Top of WORKING DATA
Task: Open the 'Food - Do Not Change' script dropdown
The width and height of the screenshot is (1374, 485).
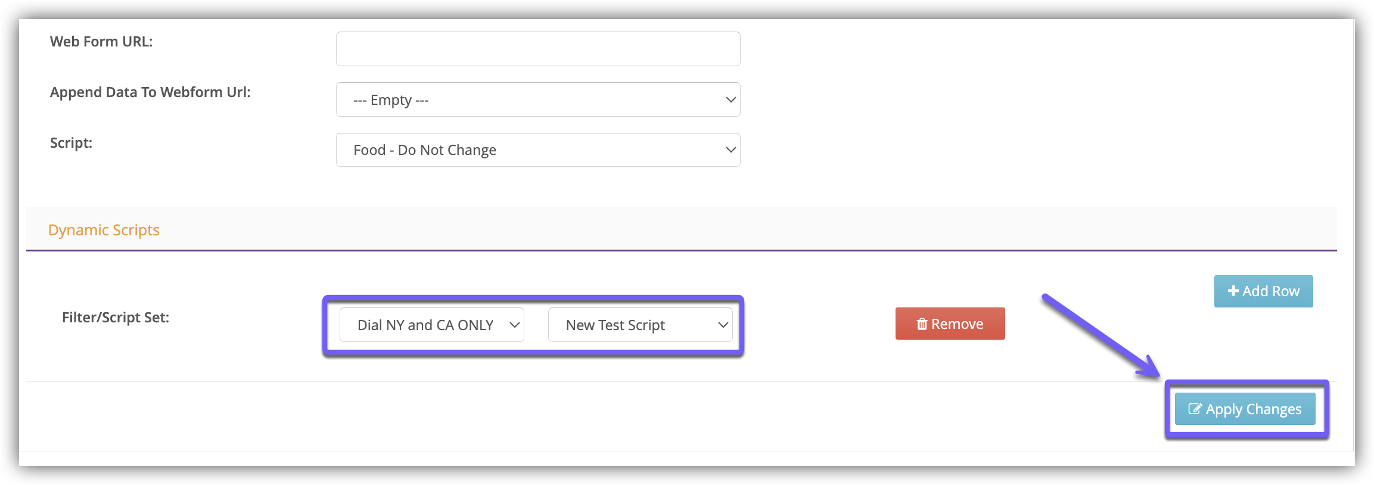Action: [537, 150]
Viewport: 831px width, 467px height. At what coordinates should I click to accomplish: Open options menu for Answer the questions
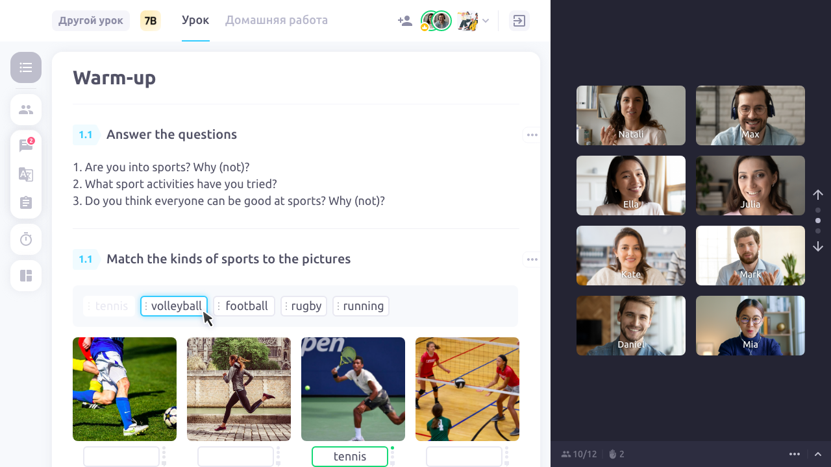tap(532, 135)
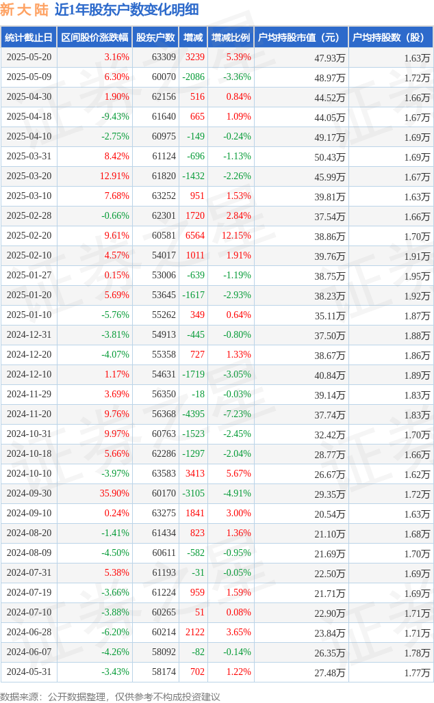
Bottom of WORKING DATA
Top of WORKING DATA
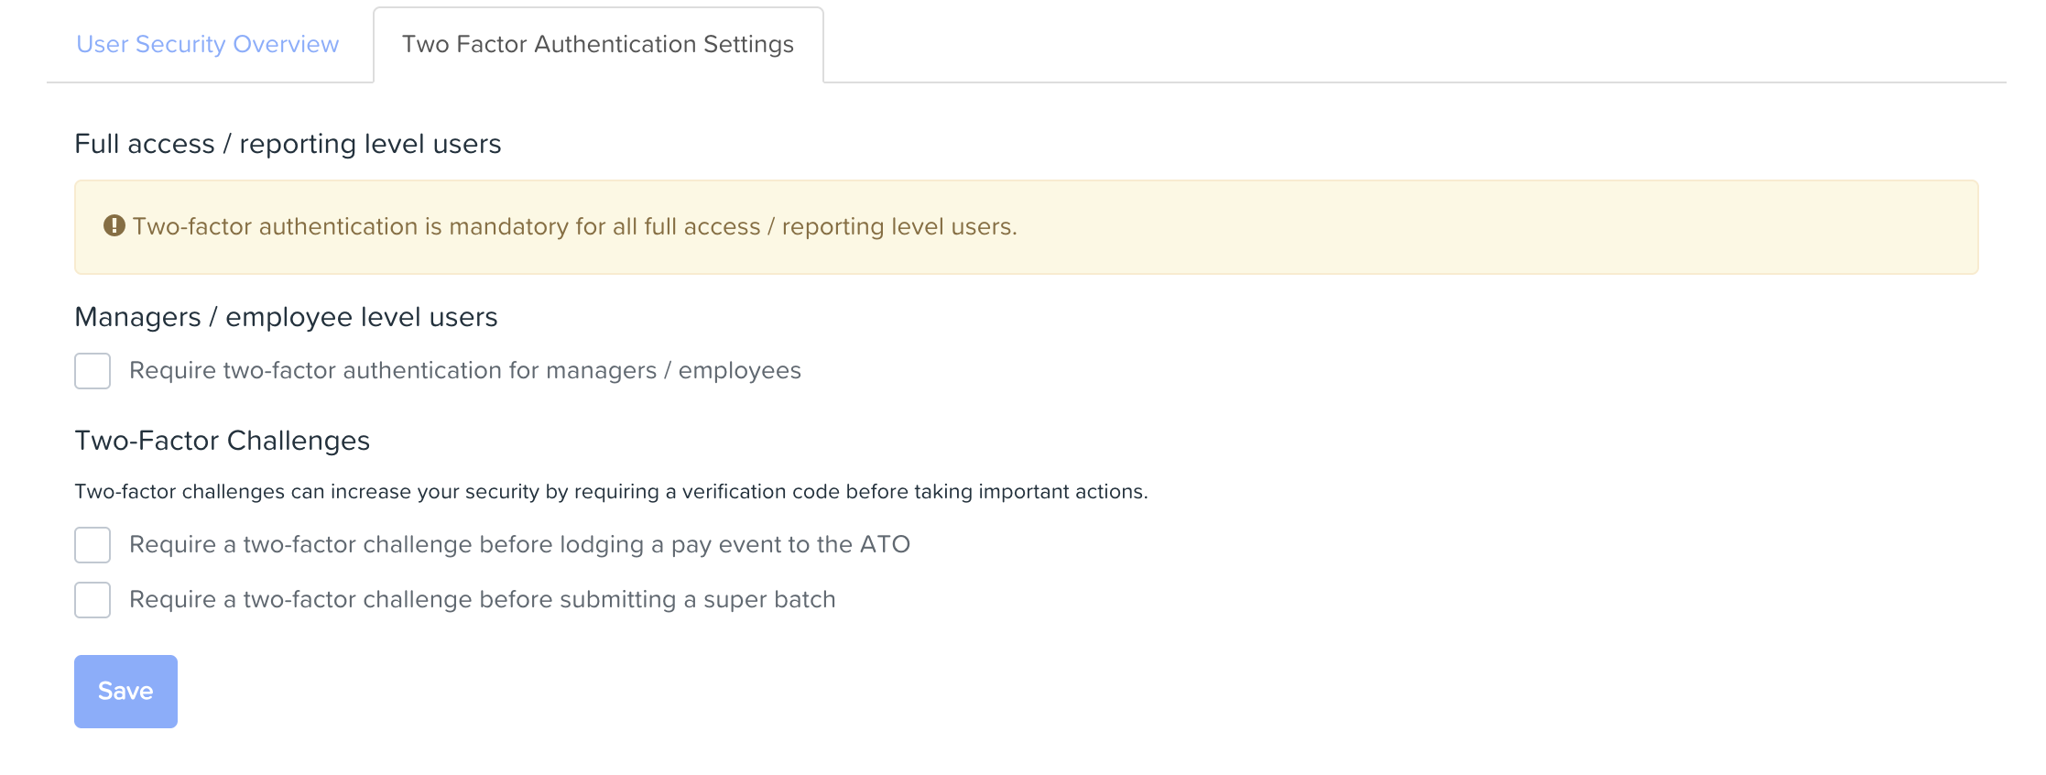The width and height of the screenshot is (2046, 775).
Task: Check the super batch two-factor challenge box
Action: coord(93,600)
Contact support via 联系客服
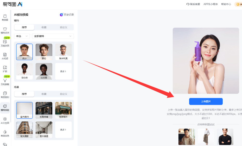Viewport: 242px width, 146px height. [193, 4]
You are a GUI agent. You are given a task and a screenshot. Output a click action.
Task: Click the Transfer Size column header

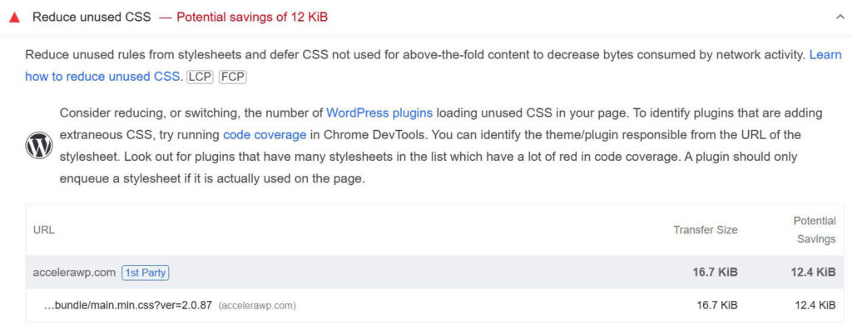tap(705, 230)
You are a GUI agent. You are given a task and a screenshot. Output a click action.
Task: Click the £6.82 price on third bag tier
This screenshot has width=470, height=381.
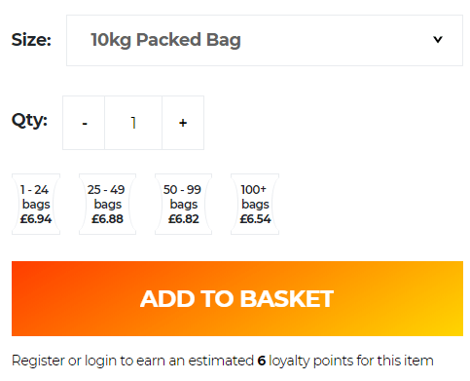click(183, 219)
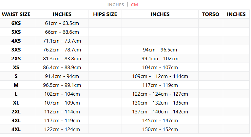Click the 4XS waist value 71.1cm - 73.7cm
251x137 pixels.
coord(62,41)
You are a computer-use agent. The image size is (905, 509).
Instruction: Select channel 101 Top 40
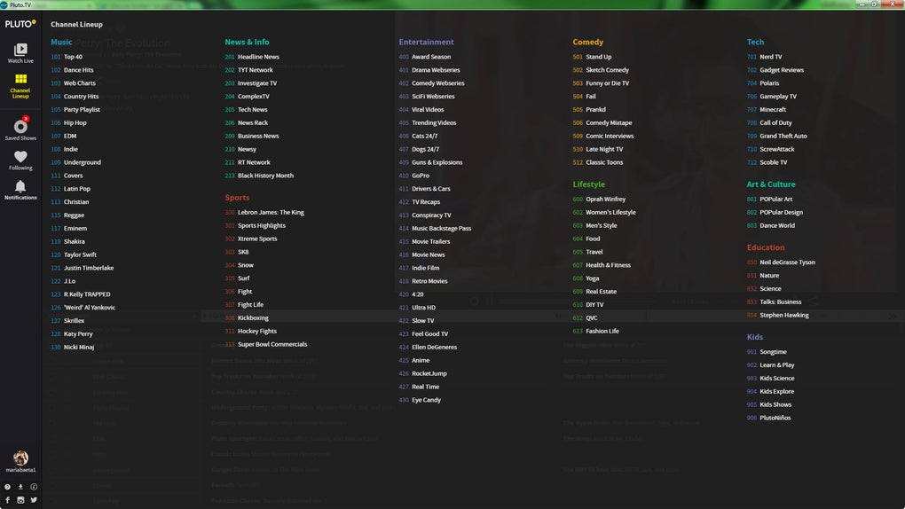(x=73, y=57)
Bottom of WORKING DATA
Top of WORKING DATA
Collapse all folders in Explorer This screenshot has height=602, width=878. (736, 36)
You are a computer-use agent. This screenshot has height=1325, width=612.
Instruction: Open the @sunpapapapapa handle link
Bottom of WORKING DATA
◆ **DIRECTIONS FOR THIS TASK**:
What is needed is each line from the records with the word "computer" in it.

◆ **EXPECTED ANSWER**:
You are a computer-use agent. The image size is (905, 509).
You are a computer-use agent. This screenshot has height=1325, width=612.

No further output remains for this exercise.